“Ok, Three Years Have Passed… I Think I Can Finally Think Coherently about This Time I Went to See a Comedy Open-Mic in My Hometown”

I still remember this Chicago Reader (I’m from South Bend, Indiana and they circulate the Reader at the main library there) article about “Indiana comedy” and how up-and-coming it was, an article whose author went to the Dew Drop Inn and performed, only to showcase… exclusively Illinois comics. The idea was that people were apparently so amazed that Indiana was sophisticated enough to HOST A COMEDY EVENT (apparently one other time the Drop housed Dustin Diamond, Screech, of Saved by the Bell, whose subject matter was purportedly very puerile, if not necessarily boyish).
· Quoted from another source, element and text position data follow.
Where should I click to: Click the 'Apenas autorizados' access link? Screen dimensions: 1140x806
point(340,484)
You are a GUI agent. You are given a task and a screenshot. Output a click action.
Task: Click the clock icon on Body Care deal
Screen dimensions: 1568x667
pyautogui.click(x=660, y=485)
And then with me, I’m mostly into music, given to certain bouts of watching hour-long Dennis Leary bits where he mercilessly makes fun of French people, his own Irish people, health nuts, and people who whine too much, in general. Comedy sort of sits there in my mind, usually, as a kind of necessary evil: when so many problems pile up in the world to where it actually becomes laughable, in comes comedy, to, if not make sense of it, at least get everybody laughing and vibrating on an affective plane which is tolerable in the mind.
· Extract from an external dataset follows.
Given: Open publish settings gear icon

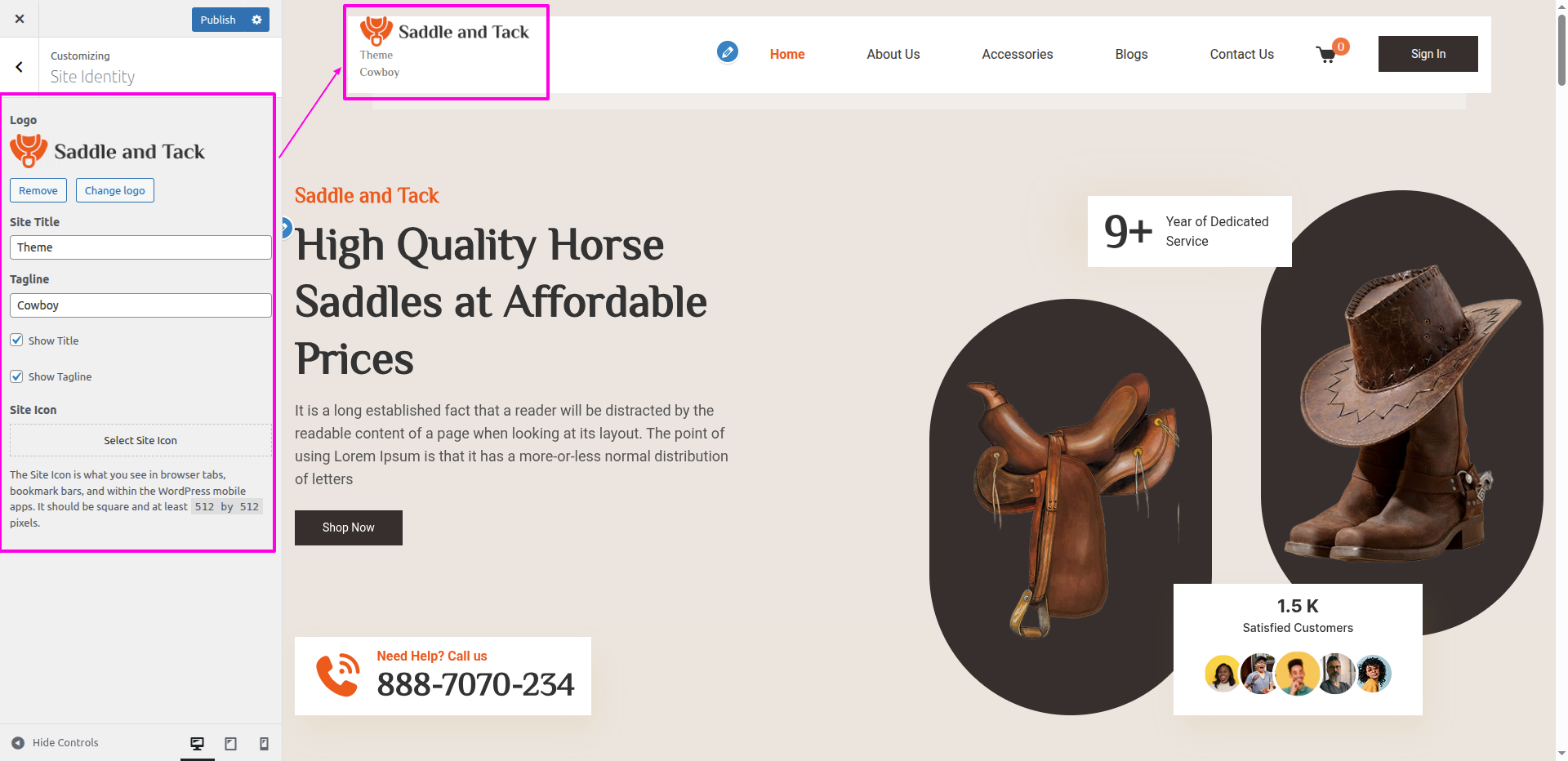Looking at the screenshot, I should (256, 20).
So there I was on some Tuesday night rambling in to the comedy segment… I’d thought about getting up and giving my own performance but unbeknownst to me you had to show up early in order to get on the list. I’d totally expected it to be like three performers, who would eventually start chain smoking and watching Amy Schumer slides on a pull-down overhead projector for part of the night.
Ok the first thing I saw that really pi**ed me off (I promise this isn’t going to be a giant complaint session) was the host mandated that “When somebody says something, laugh.” He literally made you laugh at the stuff. Now, my exact problem with this, along with how I obviously don’t like being phony in life in general, is that some quote-unquote “comics,” like Bill Hicks with his trippy existential spiels and Michael Che with his approachable black rhetoric, establish discourses which actually aren’t so much even funny as they are true, and necessary. This gets back to why I can’t OD on comedy. I don’t want to be a spectator, in life. I don’t want to be “entertained,” as Carrie Brownstein said. Life is an exchange. It always will be.
But to make a long story short, the subject matter of this comedy night was so gross that it actually caused an alteration in my personality for multiple weeks directly after it: like I remember writing blog posts there in the summer of ’15, about the genius of Fetty Waps and weather he like bubble butts or apple bottoms, you know, Conde Nast type stuff, and I would literally insert dirty jokes in there, just because I felt like I had to, sort of like when one animal chews up food and spits it into the mouth of another.
A bunch of people were really gross saying stuff that was a lot grosser than that but the list went on and on, one old man getting on and rejoicing that “They tore down my high school and made it into a gay bar, which was great ‘cause all my old teachers were still there,” one 35-year-old, gray-haired and extremely handsome gentleman charming us with the reminiscence that “When I first met my Asian ex-girlfriend I knew it was special… I thought, I want to put my di** up her a**hole… that was my exact thought…”, a single, silver-tongued 20-something relating us that she wanted to date an epileptic because “the sex would be incredible,” the host then getting up to reassure us that after acquiring a new roommate, he had personally walked over to all the neighbors to warn them that it was a black person.
When you approach South Bend from the South (and yes it is on the same STREET as the White Castle in downtown Indianapolis although one time a girl working there literally didn’t know where it was) [1], you eventually merge onto this way-too-wide one-way street, bespeaking its economic boom of yore concurrent with the manufacture of Studebaker cars. You go down this hill and you see the “skyline,” which is about 14 or so tall buildings, and you might catch a glimpse of Notre Dame’s “golden dome,” which actually contains two thirds of a pound of real gold flakes, per one particular urban legend. After that, about a mile into town, you’ll pass Mexican taquerias, you’ll pass bare-bones diners next to banks that get robbed so routinely that they mention them in the diners in complete monotone, you’ll pass strip clubs full of mouth-watering strippers flashing “pizza boys,” as they call them, as they come in to deliver a pizza at one in the afternoon, you’ll pass cement lots which USED to house diners and now look like miniature versions of that huge rock quarry on I-94 going into Chicago, you’ll pass the homeless shelter, people with deformities, and girls working at the Enterprise rental agency that are so beautiful that their faces cut through your very constitution. The Dew Drop Inn sits right in the middle of all of this, on the south side of downtown. If you look at it, actually, around nine at night, you’ll get an awesome view of the sunset in the west, as it shines on Chicago, the place generally held as laughably superior to Indiana. And you’ll never know what lies in that sunset. Usually in Chicago the buildings are blocking it, anyway.
[1] I also had this bizarre instance at work down here in Terre Haute of this guy asking, in befuddlement, “They have weddings in South Bend?”